── Records supplied ──

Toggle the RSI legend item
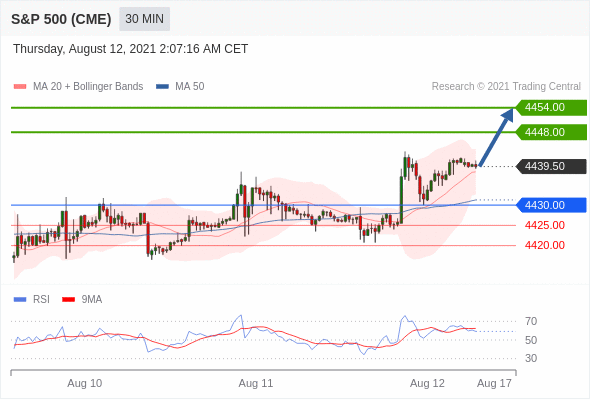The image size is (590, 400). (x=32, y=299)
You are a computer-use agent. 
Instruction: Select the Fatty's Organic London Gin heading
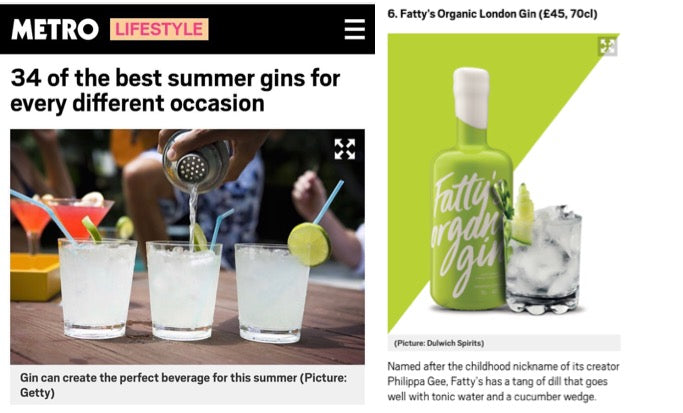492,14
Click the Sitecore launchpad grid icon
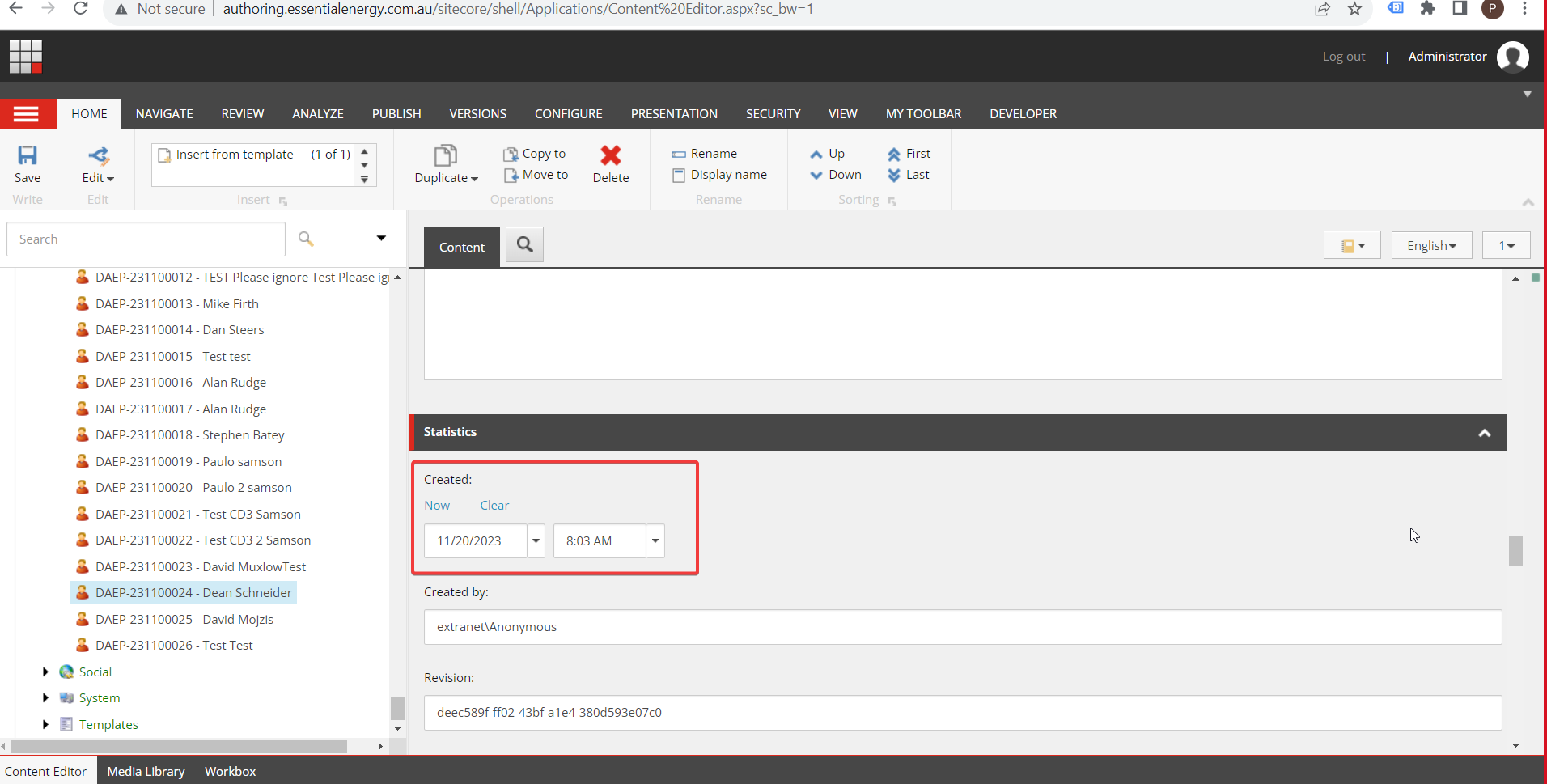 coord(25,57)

───

[Task directions]
Omitting all pictures, retype exactly the lines from the line containing "You are a computer-use agent." down to the last line above, both ends included.

[Result of the task]
You are a computer-use agent. 
Instruction: Select the Fatty's Organic London Gin heading
492,14
Click the Sitecore launchpad grid icon
 coord(25,57)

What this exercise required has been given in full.